Pemasangannya dimaksudkan hanya sebatas untuk membedakan apakah seseorang terserang gejala demam atau tidak. Tidak mampu lebih dari itu. Juga belum tentu yang demam itu kena Corona. Bisa saja yang bersangkutan sedang meninggi suhu tubuhnya akibat terserang flu biasa.
Infeksi SARS CoV-2 penyebab wabah Corona tidak selalu menimbulkan gejala demam pada korbannya. Jika kondisi kekebalan tubuh baik maka perubahan suhu tubuh tidak akan terjadi.
Hal inilah yang menjelaskan mengapa bisa muncul imported case --kasus Corona dari luar negeri-- padahal bandara dan pelabuhan sudah disaring thermal scanner.
Lalu bagaimana sebaiknya istana melakukan antisipasi penularan di lingkaran elit pemerintahan?

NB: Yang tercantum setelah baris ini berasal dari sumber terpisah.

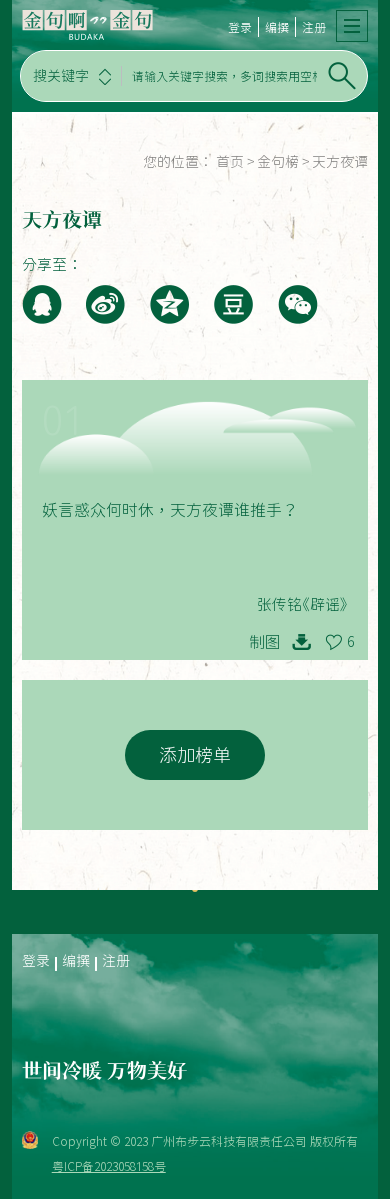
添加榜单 (195, 755)
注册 (314, 27)
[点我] (352, 26)
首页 (230, 162)
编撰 (277, 27)
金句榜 (278, 162)
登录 (240, 27)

Dalam 14 hari terakhir Menhub Budi bertemu Jokowi 2x, Ma'ruf Amin 1x, lalu berinteraksi dengan sejumlah menteri. Termasuk menghadiri rapat terbatas di istana (batam.tribunnews.com, 15/3/2020).
Tes yang dilakukan semisal uji sputum, bronchoalveolar lavage/ uji BAL, atau PCR/ polymerase chain reaction.Â
Tetapi tes semacam itu pun bisa saja keliru, tidak sungguh-sungguh 100%. Maka untuk mengatasinya, prosedur pengulangan mutlak diperlukan. Kasus salah uji pernah menjadi bahan pertengkaran antara Kamboja dan Malaysia (disway.id, 24/2/2020).
Di depan Corona kita semua sama, persona non grata.
Karena pejabat negara itu mobilitasnya tinggi, maka secara logika probabilitasnya juga besar untuk bertemu banyak orang; sesama pejabat atau rakyat biasa. Mereka bisa menjadi korban, tapi juga dapat berperan sebagai "pelaku" penyebaran.
Oleh karena itu tes Corona perlu dilakukan berkala di istana setelah muncul kasus nomor 76. Agar deteksi bisa dilakukan sedini mungkin.